The basis trade has gained momentum in the cryptocurrency space following the introduction of spot Bitcoin exchange-traded funds (ETFs) in January. Traders can buy these ETFs and sell futures representing Bitcoin at higher prices, profiting from the price differences. The availability of ETFs has made it easier to execute this trade through regulated brokers, streamlining the cash-and-carry strategy in crypto markets. Hedge funds are taking record net short positions on Bitcoin, indicating a bearish outlook on BTC despite buying Spot ETFs. This is a commonly used position hedge for institutional investors managing billions of dollars.

While the surge in short interest aligns with a resurgence in demand for spot Bitcoin ETFs, it should not be assumed that the basis trade is the primary driver behind flows into the ETFs. The organic directional demand remains the key source behind the strong ETF flow, rather than traders motivated purely by futures premium arbitrage. The basis, which represents the difference between spot and futures prices, experienced higher levels from late November to mid-March, averaging around 20% annualized with a slight dip in February. Currently, the premium has ranged between 11% and 16% in recent weeks before declining to approximately 6% at present.
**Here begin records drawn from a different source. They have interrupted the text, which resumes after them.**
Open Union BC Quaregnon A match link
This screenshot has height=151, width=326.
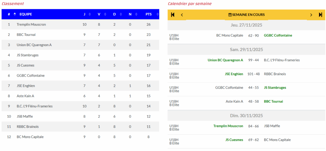225,60

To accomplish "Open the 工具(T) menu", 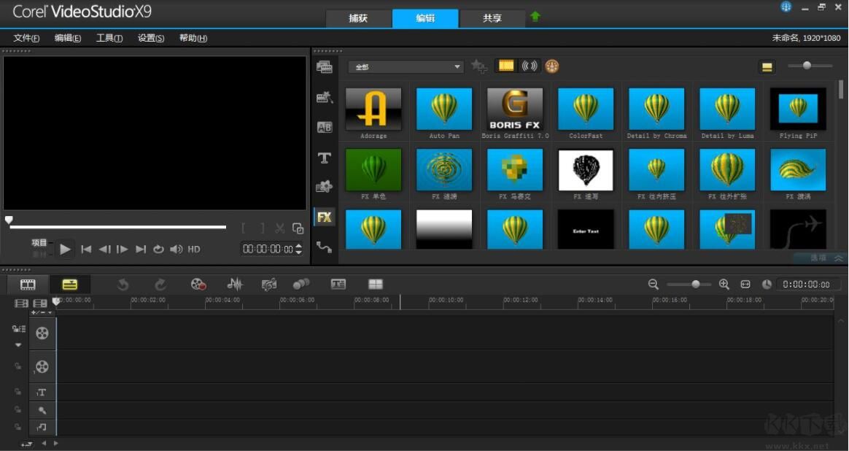I will click(x=109, y=38).
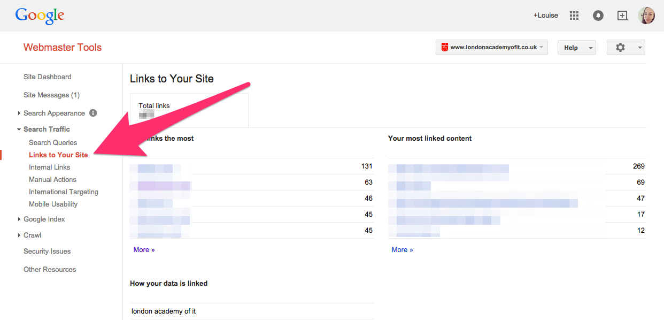Screen dimensions: 664x320
Task: Open the www.londonacademyofit.co.uk site selector
Action: click(491, 47)
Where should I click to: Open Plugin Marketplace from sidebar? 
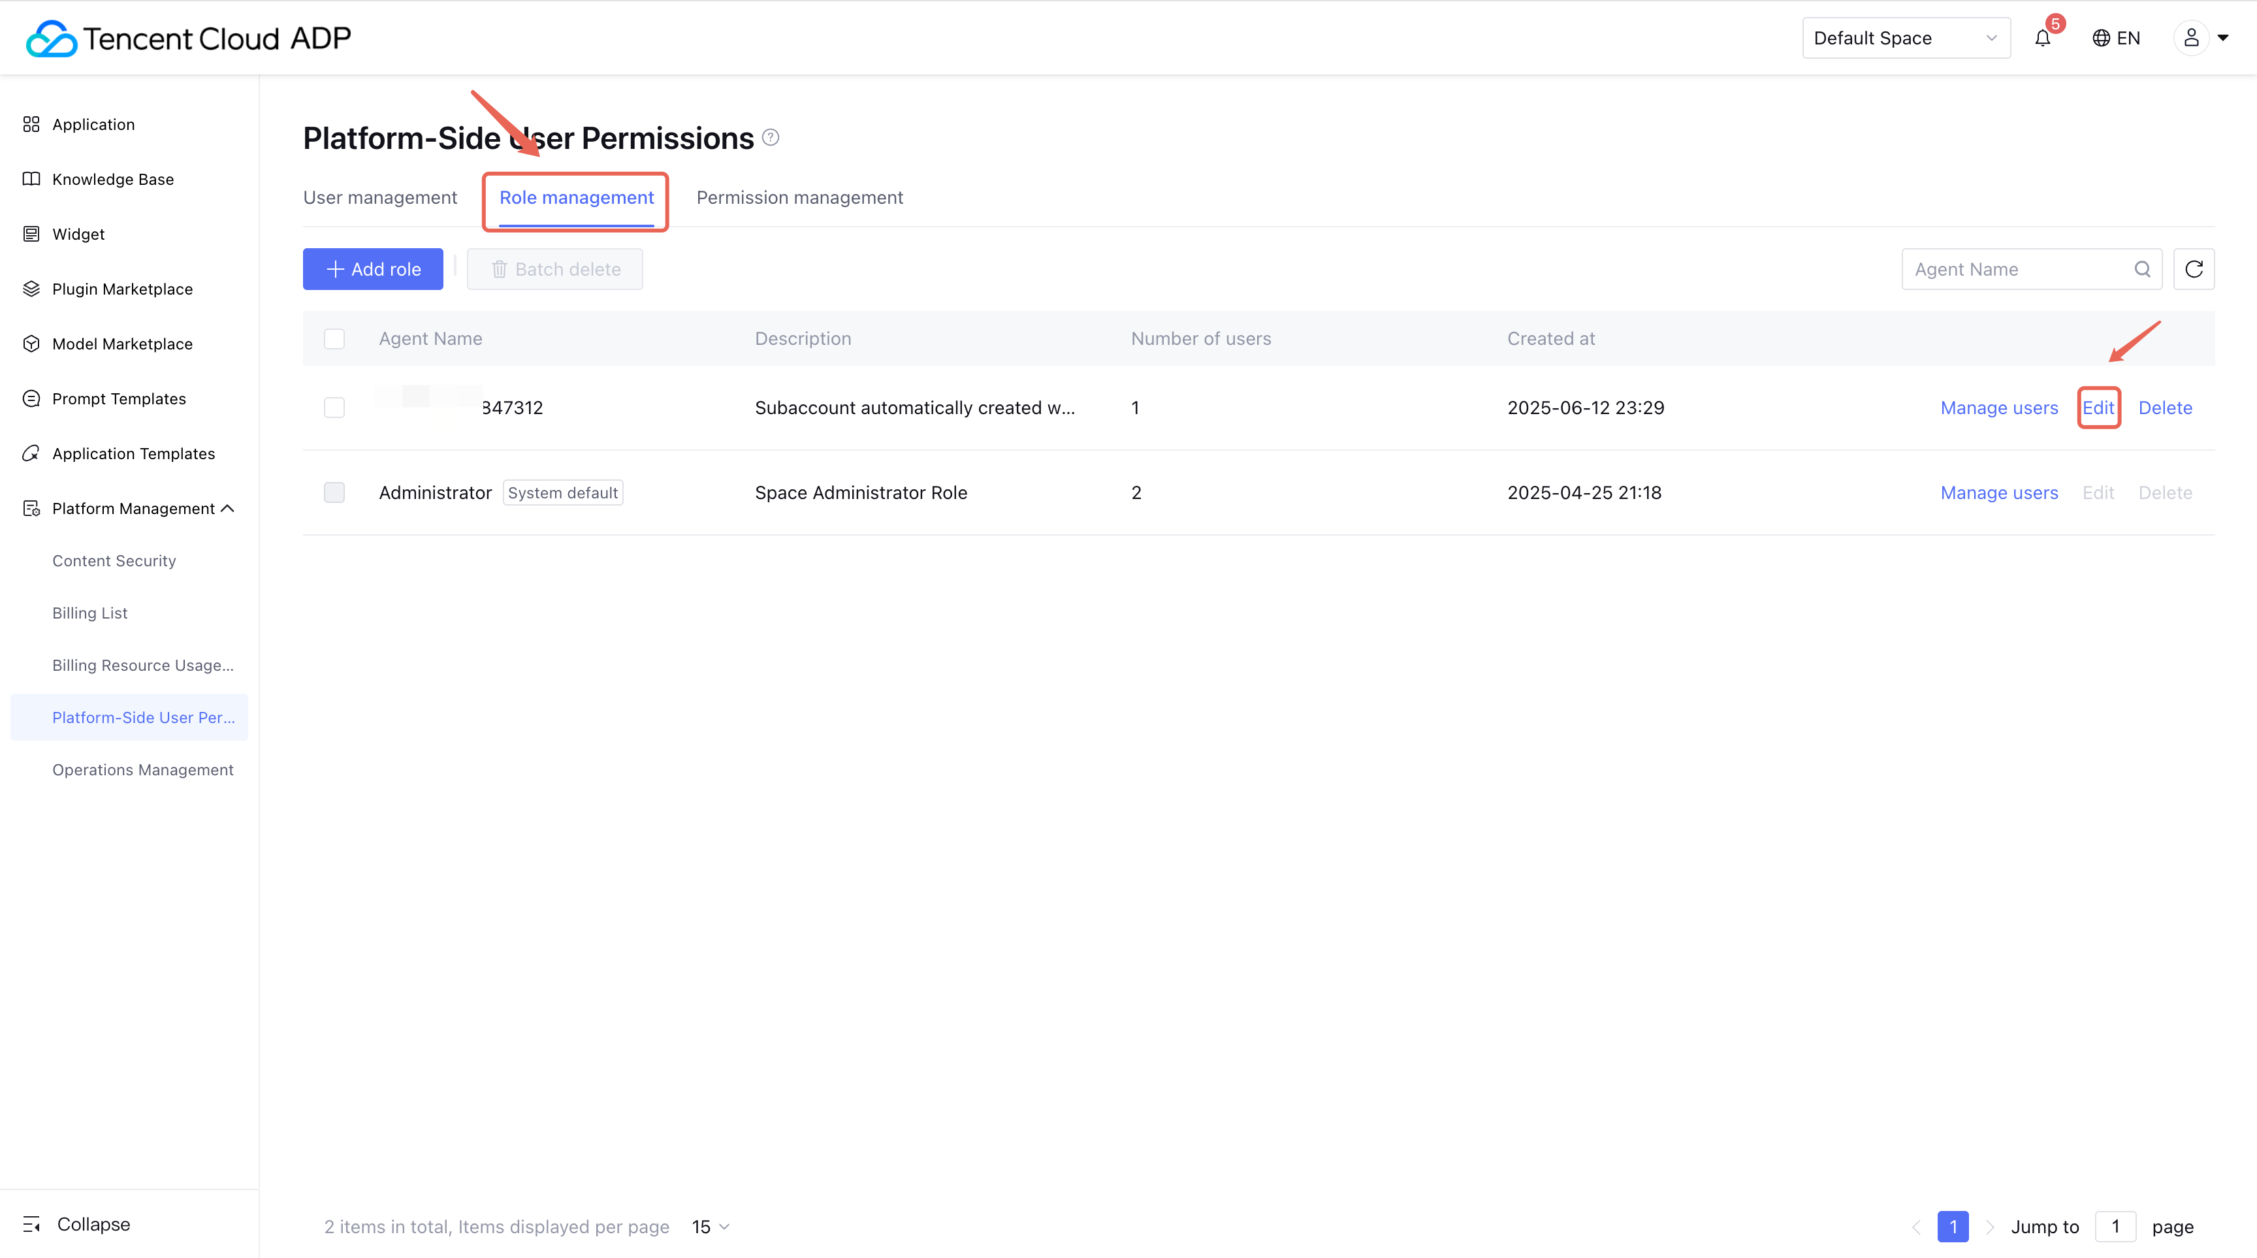122,289

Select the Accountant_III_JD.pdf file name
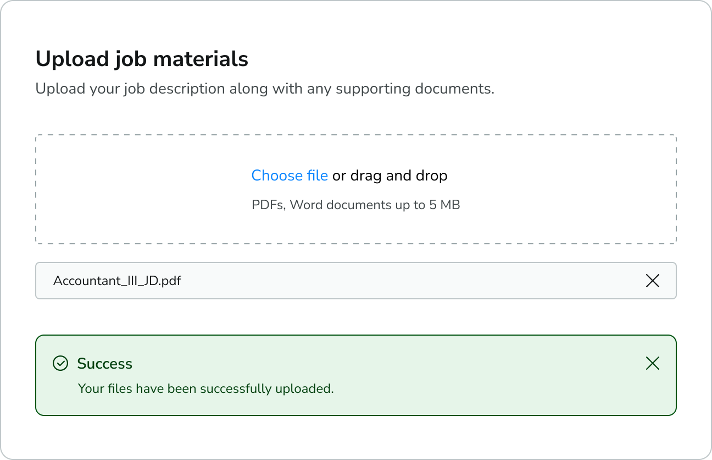click(x=117, y=281)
The popularity of the basis trade can complicate the interpretation of short-term ETF flow data when analyzing investor interest in the asset class. While Bitcoin ETFs have seen significant net inflows of $15.6 billion since their launch, they recorded outflows of $65 million on Monday. Net BTC ETF inflows are closely monitored daily, but they do not always represent organic demand for BTC. In the preceding week, BTC spot ETFs consistently experienced strong inflows, with a total net inflow of approximately $1.83 billion. The cumulative net inflow since the inception of these ETFs has now reached a record high of about $15.7 billion, indicating growing interest in the cryptocurrency asset class.